A common question friends and reader ask me is what prompted me to write about the 16th century Venetian ghetto?  I am not an historian, in fact until I started the book, had not been much interested in history. I was flummoxed about how to respond to this question until two weeks ago I attended a writers’ conference in San Miguel Allende, Mexico where Barbara Kingsolver delivered the keynote address. She has some interesting things to say about the creative process and writing a novel. She likened it to the growth of a forest.Onto the bare ground, she said, drop a variety of acorns, pine cones and maple seedlings. Some are carried away in a stream, some are eaten by wild pigs, some never sprout, some grow into saplings, and some into mature trees.

In the beginning, writing a novel is a act of hunting and gathering- unpredictable, precarious, and amorphous. And so it was with The Midwife of Venice. I was touring Venice with my husband. We were on a walking tour of the Jewish ghetto, which if you haven’t seen it for yourself, is a movie set of narrow, dark buildings and several synagogues, tucked away on second and third floors, out of view (as the law then dictated) of Christian eyes.

Walking up the dark staircases and through the musty, dark passages and narrow streets strung with drying wash, I began to wonder how life must have been for the Jews who flocked to the ghetto as one of the few safe havens available at the time. From northern Europe, and then, after 1492 and the expulsion from the Iberian Peninsula, more and more Jews crowded onto this tiny island, chosen by the city fathers as a place to sequester Jews, because it was one of the few in Venice without a church.
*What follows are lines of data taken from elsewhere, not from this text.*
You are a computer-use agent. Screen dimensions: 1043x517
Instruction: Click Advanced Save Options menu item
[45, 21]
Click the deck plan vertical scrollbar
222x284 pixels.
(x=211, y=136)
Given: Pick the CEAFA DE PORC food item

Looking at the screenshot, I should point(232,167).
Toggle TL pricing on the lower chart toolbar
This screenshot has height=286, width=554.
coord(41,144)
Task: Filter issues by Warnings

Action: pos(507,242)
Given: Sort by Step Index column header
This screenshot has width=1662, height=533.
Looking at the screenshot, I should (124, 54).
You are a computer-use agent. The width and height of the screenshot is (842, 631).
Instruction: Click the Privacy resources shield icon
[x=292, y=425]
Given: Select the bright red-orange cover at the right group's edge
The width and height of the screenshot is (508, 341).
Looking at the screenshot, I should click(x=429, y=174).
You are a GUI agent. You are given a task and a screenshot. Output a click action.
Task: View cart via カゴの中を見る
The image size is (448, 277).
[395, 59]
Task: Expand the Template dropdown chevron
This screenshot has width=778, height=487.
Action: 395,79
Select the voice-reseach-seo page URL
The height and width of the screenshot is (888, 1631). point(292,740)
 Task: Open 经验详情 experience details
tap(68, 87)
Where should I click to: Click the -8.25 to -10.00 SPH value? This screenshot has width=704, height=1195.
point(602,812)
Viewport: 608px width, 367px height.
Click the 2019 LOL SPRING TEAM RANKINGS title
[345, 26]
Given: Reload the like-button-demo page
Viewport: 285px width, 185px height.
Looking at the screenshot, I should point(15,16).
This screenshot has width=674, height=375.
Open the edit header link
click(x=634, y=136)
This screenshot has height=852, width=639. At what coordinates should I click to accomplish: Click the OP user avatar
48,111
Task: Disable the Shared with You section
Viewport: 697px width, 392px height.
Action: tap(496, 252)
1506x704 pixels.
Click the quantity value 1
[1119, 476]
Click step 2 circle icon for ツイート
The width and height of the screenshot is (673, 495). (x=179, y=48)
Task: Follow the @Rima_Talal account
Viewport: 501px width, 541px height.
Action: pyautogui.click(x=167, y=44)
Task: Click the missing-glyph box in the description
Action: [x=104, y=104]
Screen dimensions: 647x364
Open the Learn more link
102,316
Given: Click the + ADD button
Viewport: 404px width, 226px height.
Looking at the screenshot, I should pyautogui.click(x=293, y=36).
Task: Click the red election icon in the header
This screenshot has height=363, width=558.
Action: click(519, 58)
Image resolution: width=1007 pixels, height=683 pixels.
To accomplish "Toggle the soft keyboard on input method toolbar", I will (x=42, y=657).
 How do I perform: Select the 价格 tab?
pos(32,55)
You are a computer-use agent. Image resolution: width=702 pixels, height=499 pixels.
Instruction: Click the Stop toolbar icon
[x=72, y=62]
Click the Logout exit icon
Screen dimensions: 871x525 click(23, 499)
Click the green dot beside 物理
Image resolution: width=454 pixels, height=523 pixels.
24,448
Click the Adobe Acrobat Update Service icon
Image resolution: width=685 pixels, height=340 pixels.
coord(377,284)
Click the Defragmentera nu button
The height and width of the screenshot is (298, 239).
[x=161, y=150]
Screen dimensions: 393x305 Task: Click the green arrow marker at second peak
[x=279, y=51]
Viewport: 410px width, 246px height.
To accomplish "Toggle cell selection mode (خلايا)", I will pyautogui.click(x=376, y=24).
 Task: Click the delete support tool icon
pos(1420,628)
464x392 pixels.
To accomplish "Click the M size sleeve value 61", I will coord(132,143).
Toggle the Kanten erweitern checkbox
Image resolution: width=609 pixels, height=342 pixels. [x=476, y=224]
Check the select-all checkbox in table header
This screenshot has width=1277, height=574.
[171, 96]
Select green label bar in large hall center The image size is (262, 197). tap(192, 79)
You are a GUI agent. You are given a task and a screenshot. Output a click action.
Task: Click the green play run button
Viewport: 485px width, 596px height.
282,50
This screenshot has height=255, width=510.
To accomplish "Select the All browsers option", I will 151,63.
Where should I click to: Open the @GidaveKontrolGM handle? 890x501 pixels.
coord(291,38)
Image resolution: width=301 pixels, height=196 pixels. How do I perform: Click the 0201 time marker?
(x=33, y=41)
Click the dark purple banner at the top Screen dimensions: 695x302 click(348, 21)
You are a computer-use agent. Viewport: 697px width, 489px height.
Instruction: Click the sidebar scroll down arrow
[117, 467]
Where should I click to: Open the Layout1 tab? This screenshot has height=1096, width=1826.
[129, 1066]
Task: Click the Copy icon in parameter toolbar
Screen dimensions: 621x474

Naturally, my thoughts turned to the people of the ghetto. I started to read all I could find on the subject of daily life in the ghetto. There is precious little. And precious little about the daily lives of women in particular and how they gave birth.

Much of the history of women is written in water. Their accomplishments disappear as smoothly as a stone thrown in a pond. The creations of women are transitory- meals cooked, clothes mended, clothes washed, clothes sold- for one of the few professions Jews were permitted at the time was trade in second hand clothing- children born, children birthed, and children raised.

And so in imaging daily life, the image of Shabbat dinner and beet soup came to me and with it the image of silver spoons and a young, shy and unassuming midwife seizing upon the idea of forceps to assist her in her profession. She commissions a silversmith forge her ‘birthing spoons’ as she calls them and practices their use by extracting eggs from the cavities of chickens.

Forceps were not in common usage until relatively recently. An English gynaecologist in the 1700’s named Chamberlen invented them and kept them a secret for two hundred years. His family grew rich as a result of the invention. This is not to say that other forceps and birthing aids were not used by individual doctors and midwives over the years. It was a widespread practice, in an age before the easy availability of tools for tradesmen to fabricate specific tools to assist them in their professions. I have my friend, Rhoda Friedrichs, an historian of early modern history, to thank for this bit of reassurance.

Hannah’s ‘birthing spoons’ are an outgrowth of this artisanal adaptation to practical necessity and a testament to the creativity, genius and resourcefulness of ordinary people to make their jobs easier and working more effectively. As a result, Hannah’s reputation grows. One night two strangers appear at her doorstep and asking her to break the law and risk her life by delivering a child.

In the course of the remainder of our trip to Venice we visited a number of places that triggered further scenes in the novel- the Palazzo ca’d’ Oro, Fondamenta dells Sensa, a pretty house in small square in Cannaregio, which I visualized as the character, Jessica’s house where Hannah hides until her ship sails for Malta. I have included many of photos of this trip, as well as a subsequent trip, to explain illustrate various scenes in the novel.

In the Jewish Museum are a number of beautiful silver shadai, amulets to protect against the angel of death. these charms gave birth to the notion of Hannah using her Jewish shadai to protect the Christina child she delivers.

Is The Midwife of Venice a ‘true story’? Is Hannah Levy based on an actual figure in history? I researched long and hard trying to find some evidence for her life in books of Jewish history, and ghetto history. Alas, although I was not unsuccessful, I believe Hannah or someone very much like her, existed.

So this is how, for me, a novel starts, a seed here, a sapling here, and after a long time and much fussing and watering and worrying, and weeding, enough trees take root to grow into a forest.